Work item:
Going down the listing below, print exactly each line from the one with "The width and height of the screenshot is (1024, 538)." up to and including the one with "Viewport: 653px width, 474px height.", and skip the rest.

#### Records to use

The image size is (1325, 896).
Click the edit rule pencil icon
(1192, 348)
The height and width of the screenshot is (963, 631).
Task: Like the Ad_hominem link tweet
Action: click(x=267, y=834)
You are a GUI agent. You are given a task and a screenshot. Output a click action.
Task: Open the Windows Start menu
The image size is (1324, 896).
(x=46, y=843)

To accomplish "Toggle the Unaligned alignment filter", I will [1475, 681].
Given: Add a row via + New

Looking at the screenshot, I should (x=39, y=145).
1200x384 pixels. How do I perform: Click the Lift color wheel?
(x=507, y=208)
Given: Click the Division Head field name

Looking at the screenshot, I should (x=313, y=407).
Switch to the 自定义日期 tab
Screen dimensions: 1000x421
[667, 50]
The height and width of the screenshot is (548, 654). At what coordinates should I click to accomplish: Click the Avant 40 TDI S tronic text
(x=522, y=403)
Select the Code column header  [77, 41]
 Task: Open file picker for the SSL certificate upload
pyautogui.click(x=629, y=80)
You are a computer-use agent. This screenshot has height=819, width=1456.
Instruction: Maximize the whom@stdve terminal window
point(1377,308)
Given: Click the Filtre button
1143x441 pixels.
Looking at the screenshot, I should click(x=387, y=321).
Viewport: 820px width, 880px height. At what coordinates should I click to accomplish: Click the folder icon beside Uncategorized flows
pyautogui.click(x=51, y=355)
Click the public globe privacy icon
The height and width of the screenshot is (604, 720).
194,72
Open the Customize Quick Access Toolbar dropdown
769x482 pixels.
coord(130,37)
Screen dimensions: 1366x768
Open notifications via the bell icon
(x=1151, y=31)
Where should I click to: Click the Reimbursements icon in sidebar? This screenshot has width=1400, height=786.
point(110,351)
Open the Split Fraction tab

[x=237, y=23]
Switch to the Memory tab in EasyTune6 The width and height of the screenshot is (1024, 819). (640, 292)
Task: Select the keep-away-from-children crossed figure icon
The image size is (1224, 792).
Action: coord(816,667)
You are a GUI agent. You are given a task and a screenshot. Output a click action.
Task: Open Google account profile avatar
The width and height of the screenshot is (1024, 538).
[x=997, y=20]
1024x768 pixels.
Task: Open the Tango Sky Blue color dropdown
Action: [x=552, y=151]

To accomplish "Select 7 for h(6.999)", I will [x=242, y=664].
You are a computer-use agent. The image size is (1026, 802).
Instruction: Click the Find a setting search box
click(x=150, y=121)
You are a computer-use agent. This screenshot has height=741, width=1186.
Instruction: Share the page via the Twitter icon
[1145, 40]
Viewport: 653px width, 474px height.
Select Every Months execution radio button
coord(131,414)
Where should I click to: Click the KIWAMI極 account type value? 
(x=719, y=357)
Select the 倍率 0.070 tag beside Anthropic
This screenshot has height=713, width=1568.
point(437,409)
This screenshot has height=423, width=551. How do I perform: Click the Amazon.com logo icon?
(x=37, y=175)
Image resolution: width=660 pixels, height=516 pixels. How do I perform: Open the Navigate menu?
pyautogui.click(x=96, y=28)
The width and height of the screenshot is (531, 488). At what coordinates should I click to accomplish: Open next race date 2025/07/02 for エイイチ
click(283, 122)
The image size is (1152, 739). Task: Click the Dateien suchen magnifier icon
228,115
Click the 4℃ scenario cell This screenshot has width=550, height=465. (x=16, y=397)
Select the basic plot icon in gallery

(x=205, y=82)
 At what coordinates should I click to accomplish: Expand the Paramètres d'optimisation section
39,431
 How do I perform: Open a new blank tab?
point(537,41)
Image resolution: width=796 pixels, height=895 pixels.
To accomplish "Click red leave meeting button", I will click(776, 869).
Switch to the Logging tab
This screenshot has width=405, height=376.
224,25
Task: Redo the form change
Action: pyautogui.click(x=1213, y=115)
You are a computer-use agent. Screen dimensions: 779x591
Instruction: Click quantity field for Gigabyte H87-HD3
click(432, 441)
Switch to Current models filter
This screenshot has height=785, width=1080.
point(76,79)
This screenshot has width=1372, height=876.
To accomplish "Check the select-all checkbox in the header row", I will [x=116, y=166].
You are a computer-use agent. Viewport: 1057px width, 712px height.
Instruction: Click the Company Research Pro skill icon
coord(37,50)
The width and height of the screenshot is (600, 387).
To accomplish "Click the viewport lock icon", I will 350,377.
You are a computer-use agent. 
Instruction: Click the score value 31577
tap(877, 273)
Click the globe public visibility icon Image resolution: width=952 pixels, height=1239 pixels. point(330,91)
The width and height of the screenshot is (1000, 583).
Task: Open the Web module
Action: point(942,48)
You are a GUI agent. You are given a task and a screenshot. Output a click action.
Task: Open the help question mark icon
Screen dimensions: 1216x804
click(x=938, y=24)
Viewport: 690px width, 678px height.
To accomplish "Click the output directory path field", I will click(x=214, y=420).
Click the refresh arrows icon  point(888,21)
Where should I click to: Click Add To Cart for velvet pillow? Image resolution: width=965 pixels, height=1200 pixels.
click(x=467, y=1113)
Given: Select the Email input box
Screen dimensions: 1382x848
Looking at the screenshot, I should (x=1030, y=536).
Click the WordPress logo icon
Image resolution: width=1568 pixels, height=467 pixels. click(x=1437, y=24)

########

Result of this task:
The width and height of the screenshot is (1024, 538).
[x=997, y=20]
1024x768 pixels.
Task: Open the Tango Sky Blue color dropdown
Action: [x=552, y=151]

To accomplish "Select 7 for h(6.999)", I will [x=242, y=664].
You are a computer-use agent. The image size is (1026, 802).
Instruction: Click the Find a setting search box
click(x=150, y=121)
You are a computer-use agent. This screenshot has height=741, width=1186.
Instruction: Share the page via the Twitter icon
[1145, 40]
Viewport: 653px width, 474px height.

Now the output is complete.